Collect every line from the entries below that contains the word "Viewport", treating uppercase and lowercase as different.

• Dataset excerpts
__________
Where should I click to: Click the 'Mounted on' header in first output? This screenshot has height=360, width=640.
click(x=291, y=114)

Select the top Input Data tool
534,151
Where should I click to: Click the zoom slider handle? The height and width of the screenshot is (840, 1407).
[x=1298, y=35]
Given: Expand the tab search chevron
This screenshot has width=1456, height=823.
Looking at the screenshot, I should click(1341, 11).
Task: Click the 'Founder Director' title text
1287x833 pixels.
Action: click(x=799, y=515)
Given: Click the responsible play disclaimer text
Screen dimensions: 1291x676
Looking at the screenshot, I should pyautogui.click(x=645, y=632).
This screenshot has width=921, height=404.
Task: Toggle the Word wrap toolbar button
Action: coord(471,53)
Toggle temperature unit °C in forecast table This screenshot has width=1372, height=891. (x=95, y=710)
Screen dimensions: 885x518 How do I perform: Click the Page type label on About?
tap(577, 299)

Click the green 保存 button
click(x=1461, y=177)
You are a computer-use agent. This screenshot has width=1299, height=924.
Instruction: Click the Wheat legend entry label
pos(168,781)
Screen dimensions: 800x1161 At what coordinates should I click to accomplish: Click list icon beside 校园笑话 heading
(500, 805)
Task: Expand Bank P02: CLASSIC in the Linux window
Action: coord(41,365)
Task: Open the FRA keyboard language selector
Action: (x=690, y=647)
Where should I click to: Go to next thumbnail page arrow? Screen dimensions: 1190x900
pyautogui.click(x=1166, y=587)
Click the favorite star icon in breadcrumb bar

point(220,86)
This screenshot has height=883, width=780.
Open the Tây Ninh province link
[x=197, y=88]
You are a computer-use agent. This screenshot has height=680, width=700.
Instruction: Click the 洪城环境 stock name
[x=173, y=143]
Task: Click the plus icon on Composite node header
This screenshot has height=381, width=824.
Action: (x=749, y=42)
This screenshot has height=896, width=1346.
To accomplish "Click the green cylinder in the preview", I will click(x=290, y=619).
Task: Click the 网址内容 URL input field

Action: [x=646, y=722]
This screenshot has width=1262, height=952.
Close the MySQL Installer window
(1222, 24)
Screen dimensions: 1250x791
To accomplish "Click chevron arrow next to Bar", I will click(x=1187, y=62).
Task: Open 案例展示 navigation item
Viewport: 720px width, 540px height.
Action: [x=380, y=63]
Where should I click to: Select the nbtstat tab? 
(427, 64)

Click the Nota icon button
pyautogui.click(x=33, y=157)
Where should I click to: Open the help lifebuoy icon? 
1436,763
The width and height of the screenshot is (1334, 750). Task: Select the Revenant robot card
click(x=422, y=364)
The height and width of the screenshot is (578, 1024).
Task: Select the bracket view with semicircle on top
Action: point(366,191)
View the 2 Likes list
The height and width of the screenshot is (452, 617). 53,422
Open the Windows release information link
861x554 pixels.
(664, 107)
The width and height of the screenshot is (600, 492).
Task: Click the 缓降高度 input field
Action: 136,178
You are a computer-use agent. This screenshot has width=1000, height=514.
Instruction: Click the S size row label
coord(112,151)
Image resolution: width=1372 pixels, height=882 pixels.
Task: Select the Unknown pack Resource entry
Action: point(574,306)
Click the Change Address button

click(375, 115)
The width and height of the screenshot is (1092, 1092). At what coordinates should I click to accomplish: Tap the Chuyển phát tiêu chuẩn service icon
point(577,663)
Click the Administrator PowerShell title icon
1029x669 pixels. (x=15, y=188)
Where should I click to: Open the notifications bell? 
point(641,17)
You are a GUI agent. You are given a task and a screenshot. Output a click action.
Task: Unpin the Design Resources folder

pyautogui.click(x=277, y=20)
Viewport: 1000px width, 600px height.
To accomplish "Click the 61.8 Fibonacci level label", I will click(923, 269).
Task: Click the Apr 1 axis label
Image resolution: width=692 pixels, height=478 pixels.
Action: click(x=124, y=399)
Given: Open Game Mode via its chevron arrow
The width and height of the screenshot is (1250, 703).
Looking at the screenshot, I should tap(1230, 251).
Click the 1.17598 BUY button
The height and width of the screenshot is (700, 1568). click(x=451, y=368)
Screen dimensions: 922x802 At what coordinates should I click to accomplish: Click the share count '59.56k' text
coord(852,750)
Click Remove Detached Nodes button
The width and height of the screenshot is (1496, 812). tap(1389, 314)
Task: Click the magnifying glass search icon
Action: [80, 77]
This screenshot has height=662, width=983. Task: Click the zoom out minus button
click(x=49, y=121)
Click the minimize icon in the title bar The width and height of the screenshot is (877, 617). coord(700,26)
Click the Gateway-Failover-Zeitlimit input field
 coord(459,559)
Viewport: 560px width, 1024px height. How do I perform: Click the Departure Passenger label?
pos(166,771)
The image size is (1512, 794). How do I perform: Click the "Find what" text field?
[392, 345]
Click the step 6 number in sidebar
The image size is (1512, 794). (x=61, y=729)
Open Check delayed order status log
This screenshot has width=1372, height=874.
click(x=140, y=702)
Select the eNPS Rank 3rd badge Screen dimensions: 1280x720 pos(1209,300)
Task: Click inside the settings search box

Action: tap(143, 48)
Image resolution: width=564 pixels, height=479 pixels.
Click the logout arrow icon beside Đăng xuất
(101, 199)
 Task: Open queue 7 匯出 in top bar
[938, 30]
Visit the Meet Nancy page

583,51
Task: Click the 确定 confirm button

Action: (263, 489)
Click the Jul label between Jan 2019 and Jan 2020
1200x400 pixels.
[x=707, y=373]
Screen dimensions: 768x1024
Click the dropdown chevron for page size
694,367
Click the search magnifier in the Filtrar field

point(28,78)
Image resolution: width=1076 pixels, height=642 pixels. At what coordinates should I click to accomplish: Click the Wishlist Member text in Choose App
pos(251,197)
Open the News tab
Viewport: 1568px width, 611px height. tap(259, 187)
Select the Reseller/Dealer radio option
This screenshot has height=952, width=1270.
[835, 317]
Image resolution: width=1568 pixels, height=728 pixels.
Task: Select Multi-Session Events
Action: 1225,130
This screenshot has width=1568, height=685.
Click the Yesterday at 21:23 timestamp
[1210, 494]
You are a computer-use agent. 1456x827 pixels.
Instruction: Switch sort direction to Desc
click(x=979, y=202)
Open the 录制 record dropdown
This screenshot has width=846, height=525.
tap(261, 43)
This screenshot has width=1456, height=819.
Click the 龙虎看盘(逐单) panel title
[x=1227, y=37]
__________
• Result of this task
Viewport: 720px width, 540px height.
Viewport: 1000px width, 600px height.
Viewport: 560px width, 1024px height. How do I perform: Click the Departure Passenger label?
Viewport: 1568px width, 611px height. tap(259, 187)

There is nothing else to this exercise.